En un artículo del 14 de abril de 1966 (citado en el prólogo por el autor del libro) del periódico Granma, el medio oficial del Partido Comunista Cubano, se puede leer lo siguiente: “todo joven debe pasar como un honroso deber el servicio militar, como un modesto aporte a la defensa de la patria; unos lo harán en las unidades regulares; otros mientras estudian (...) y otros en la ayuda a la producción a través de las UMAP”.
Sin embargo, entre la teoría y la realidad pareció haber una distancia insalvable. Escribe González Muñoz: “todo parecía haber sido concebido con el único propósito de hacer la vida más difícil, complicada e insoportable”. Después de ser citado con sus compañeros evangelistas sin explicaciones, subidos a un tren con destino desconocido, privados de alimentos durante mucho tiempo y encerrados en un campo en condiciones lamentables (paralelos difíciles de obviar con otras historias que, si bien mucho más sangrientas y mortíferas, existieron y existirían en otros lugares del mundo). A pesar de que Fidel Castro, en un discurso de 1965, aseguró que las UMAP serían ejemplo de la reeducación cubana, el autor afirma: “los métodos en las UMAP no estuvieron a la altura de sus propósitos y la poca diferenciación que se tuvo sobre los diferentes sectores, sus necesidades y características, acrecentó el impacto negativo”.

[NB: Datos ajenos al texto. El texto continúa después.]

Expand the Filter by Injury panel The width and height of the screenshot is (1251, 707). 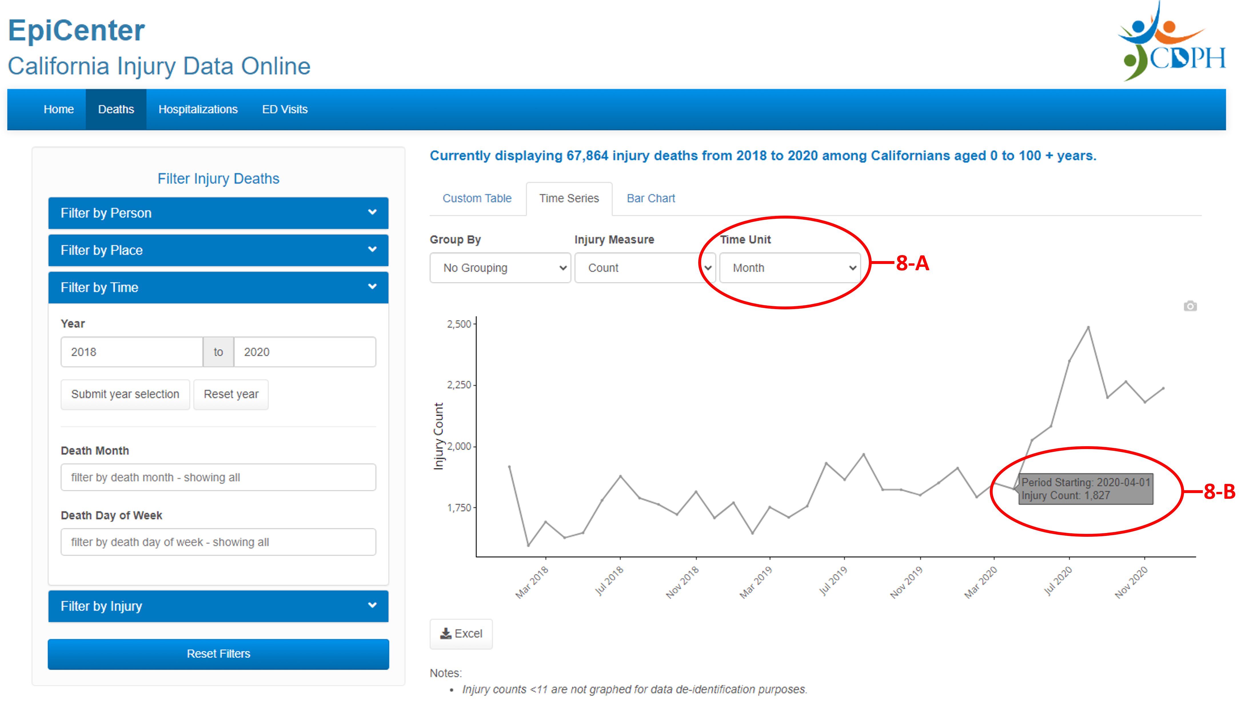pos(218,606)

Esta última cita es importante, sobre todo por el multiverso semántico propuesto por el libro, porque los diferentes sectores a los que hace referencia Alberto I. González Muñoz fueron englobados bajo un único término: lacra social. Una lacra social era un comodín para categorizar a todos aquellos que resultaban incómodos para el nuevo gobierno revolucionario cubano: homosexuales, ladrones, ‘vagos’, mendigos, pero también clérigos (sus enseñanzas religiosas rivalizaban con el credo de la Revolución) y categorías más difíciles de definir y que parecía (el libro no lo deja claro en ningún momento) disidentes castigados. Y, sin importar a cuál categoría pertenecía cada quién, existía la posibilidad de sufrir maltratos físicos, privaciones alimenticias o trabajos forzados de hasta 18 horas.

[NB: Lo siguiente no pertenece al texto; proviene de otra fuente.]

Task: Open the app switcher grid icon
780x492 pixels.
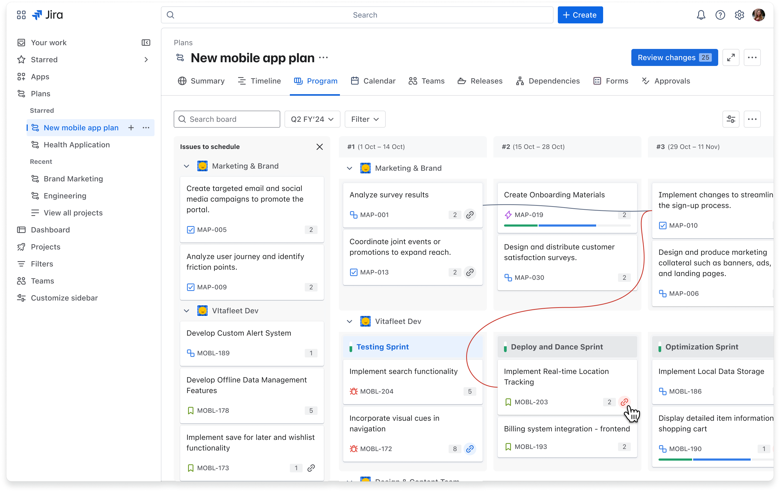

De este modo, y a través de 14 capítulos y un epílogo, González Muñoz narra su experiencia. No a modo de ficción, sino de la forma más fidedigna posible y buscando nuevos significados para palabras que le parecían grandilocuentes pero que en las UMAP adquirieron una dimensión más pequeña y, por lo tanto, humana: compasión, amistad, cariño, amor, fe. Este es el diálogo de un hombre que necesita entender un nuevo lenguaje en un nuevo contexto.